What Bruce Schneier Learned from the Sony Breach
After spending a lot of time thinking about the massive breach of Sony, security luminary Bruce Schneier came to a scary – but not really surprising – conclusion.
"The lesson is that we are all vulnerable. North Korea could have done it to anyone," said Scheier during a packed session at the RSA conference in San Francisco.
While the IT security industry knows how to deal with high volume, low-focus attacks, Schneier said, security professionals have trouble handling highly skilled and focused attackers, commonly referred to as advanced persistent threats (APTs).
"Against a motivated and skilled attacker, we just don't know how to defend," Schneier said. "Against an unfocused attacker, you just have to be more secure than your neighbor."
Security is especially difficult now that there has been a democratization of tactics. In many cases, Schneier said, it's initially hard to tell the difference between an attack launched by a small group of hackers and an attack sponsored by a nation state.
"Attack attribution is hard," Schneier said.
When attribution does come, Schneier added, it can take weeks. In the Sony case, it took three weeks for the U.S. government to blame North Korea. Attribution is important, he noted, because it can help enable a legal response when appropriate.
Attack response is another essential infosec skill, since it's not always possible to prevent attacks.
"So how do we respond without attribution, and how do we survive these attacks, and how do we thrive in spite of them?" Schneier asked.

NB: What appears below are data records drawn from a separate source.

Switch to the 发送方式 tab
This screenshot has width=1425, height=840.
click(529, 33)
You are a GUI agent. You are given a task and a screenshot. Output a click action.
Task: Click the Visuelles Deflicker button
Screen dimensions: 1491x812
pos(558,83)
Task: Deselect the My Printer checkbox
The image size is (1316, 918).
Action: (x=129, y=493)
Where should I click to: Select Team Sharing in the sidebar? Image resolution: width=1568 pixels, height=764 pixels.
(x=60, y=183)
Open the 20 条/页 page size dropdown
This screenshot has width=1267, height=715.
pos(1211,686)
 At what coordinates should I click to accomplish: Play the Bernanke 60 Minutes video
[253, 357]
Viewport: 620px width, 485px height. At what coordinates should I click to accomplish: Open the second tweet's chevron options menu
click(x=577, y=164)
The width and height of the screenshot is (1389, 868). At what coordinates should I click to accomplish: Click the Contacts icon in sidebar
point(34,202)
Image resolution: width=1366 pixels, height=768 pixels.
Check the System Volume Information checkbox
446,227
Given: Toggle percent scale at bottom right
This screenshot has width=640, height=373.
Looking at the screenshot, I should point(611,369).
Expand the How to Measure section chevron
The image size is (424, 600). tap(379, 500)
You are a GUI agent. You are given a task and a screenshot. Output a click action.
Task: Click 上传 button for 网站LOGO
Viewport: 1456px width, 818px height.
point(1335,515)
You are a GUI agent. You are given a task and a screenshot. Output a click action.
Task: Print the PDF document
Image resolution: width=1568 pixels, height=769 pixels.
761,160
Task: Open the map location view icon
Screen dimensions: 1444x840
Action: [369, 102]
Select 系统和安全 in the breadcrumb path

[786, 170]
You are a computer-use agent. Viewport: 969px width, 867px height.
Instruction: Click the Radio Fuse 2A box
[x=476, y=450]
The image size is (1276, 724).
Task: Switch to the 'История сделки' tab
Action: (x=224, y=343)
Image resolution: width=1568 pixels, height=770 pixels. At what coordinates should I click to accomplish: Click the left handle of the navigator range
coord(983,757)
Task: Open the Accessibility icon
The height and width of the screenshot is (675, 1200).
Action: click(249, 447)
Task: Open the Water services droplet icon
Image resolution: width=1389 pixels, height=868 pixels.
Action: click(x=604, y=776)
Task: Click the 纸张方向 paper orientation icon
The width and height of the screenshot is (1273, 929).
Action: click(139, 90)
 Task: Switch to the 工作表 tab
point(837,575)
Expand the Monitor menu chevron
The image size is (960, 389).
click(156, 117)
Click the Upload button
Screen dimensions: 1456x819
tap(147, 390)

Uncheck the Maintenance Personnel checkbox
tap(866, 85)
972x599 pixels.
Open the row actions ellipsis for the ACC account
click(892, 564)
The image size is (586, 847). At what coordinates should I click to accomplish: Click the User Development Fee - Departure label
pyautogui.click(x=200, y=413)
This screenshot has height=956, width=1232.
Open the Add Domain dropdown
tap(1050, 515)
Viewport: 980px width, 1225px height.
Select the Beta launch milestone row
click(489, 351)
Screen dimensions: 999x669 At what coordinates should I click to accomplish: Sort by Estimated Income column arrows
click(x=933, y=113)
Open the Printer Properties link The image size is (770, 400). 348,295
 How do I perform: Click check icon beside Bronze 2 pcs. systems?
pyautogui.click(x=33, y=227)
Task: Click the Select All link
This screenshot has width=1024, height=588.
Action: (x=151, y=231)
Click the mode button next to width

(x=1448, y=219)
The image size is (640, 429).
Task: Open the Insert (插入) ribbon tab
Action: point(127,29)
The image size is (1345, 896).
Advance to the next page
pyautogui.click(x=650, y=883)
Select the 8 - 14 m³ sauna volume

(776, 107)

Schneier shared two key pieces of advice.
Organizations should secure against the actual threats, he suggested. "So if the problem is self-replicating killer robots, we need self-replicating killer robot killers," he said.
Organizations also need more agile response mechanisms, he said.
"Sony might not have been able to prevent attack, but they could have responded quicker," Schneier said. "If the goal is resilience, then the question is how do we get there?"